*Task brief*.
Give back exactly the lines starting at the one with "Task: Click the Current Rate (kbps) row label" and ending at the last line of the data below. Pictures are not part of the copy.

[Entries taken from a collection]
+ + + + +
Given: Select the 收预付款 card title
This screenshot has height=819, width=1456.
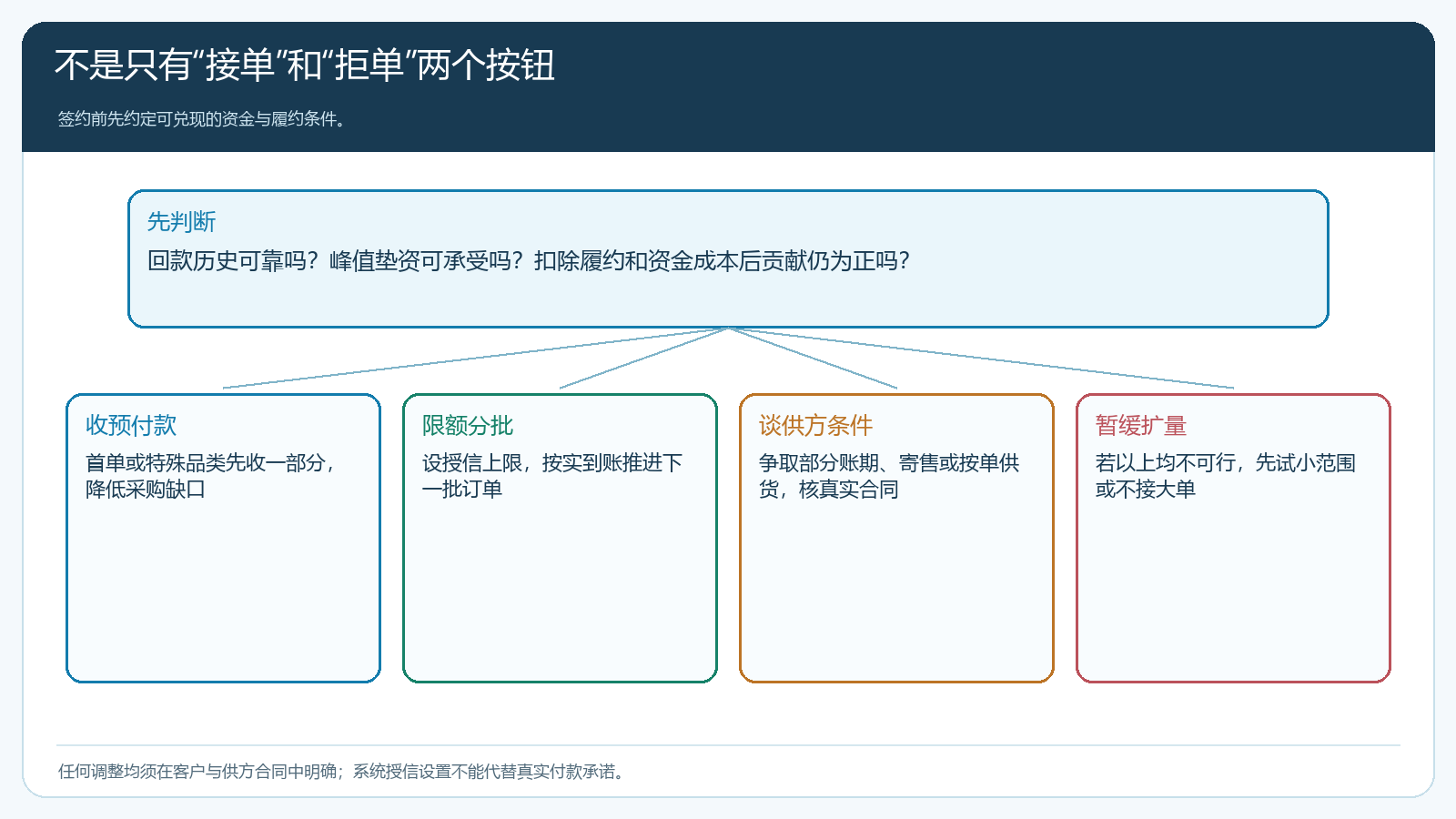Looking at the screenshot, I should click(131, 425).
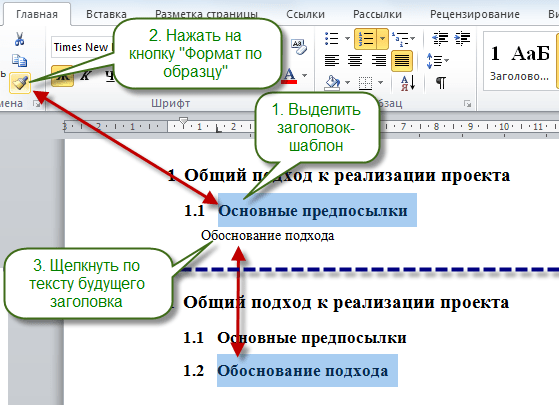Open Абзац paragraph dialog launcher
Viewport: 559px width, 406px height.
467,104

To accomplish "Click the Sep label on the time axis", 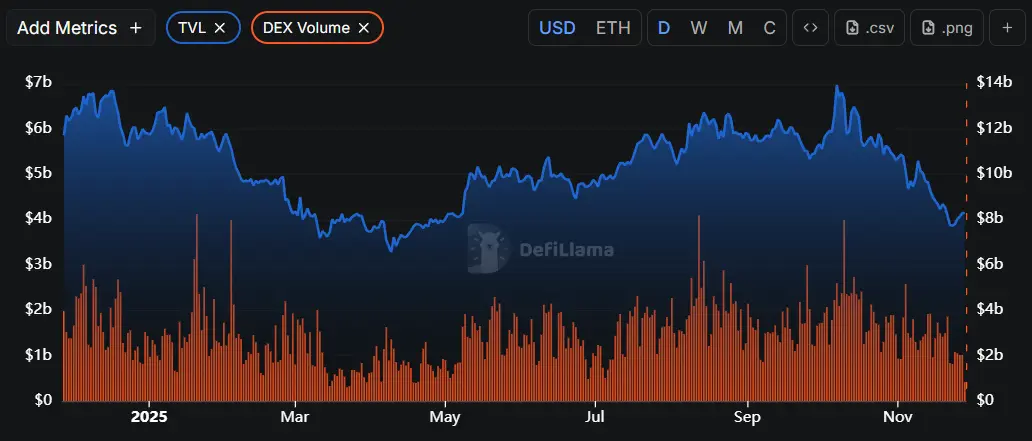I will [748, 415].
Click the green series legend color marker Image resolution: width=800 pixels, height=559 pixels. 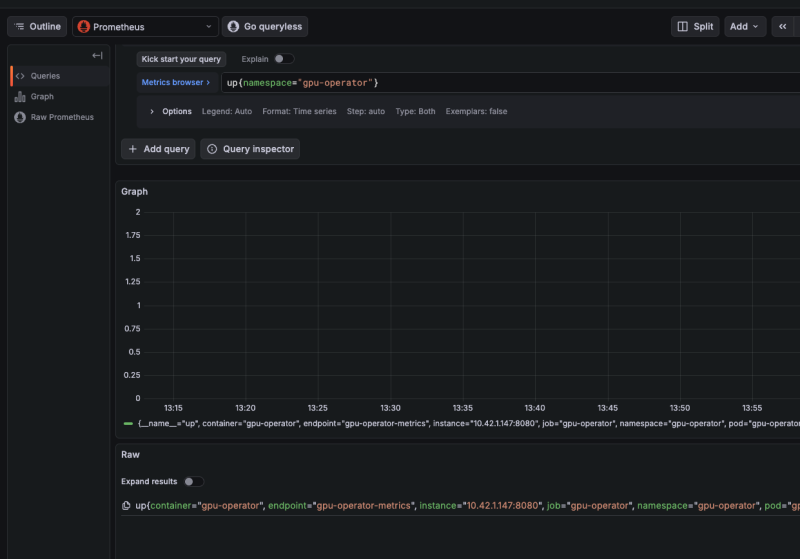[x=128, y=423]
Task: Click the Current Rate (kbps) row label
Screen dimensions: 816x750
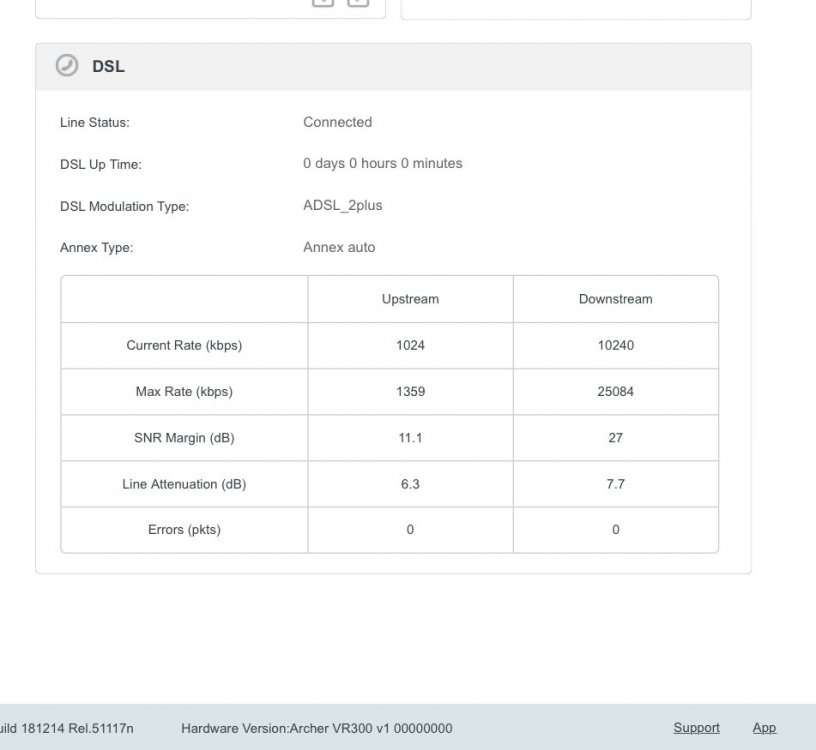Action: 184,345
+ + + + +
*Exercise solution*.
Task: Click the Current Rate (kbps) row label
Screen dimensions: 816x750
Action: 184,345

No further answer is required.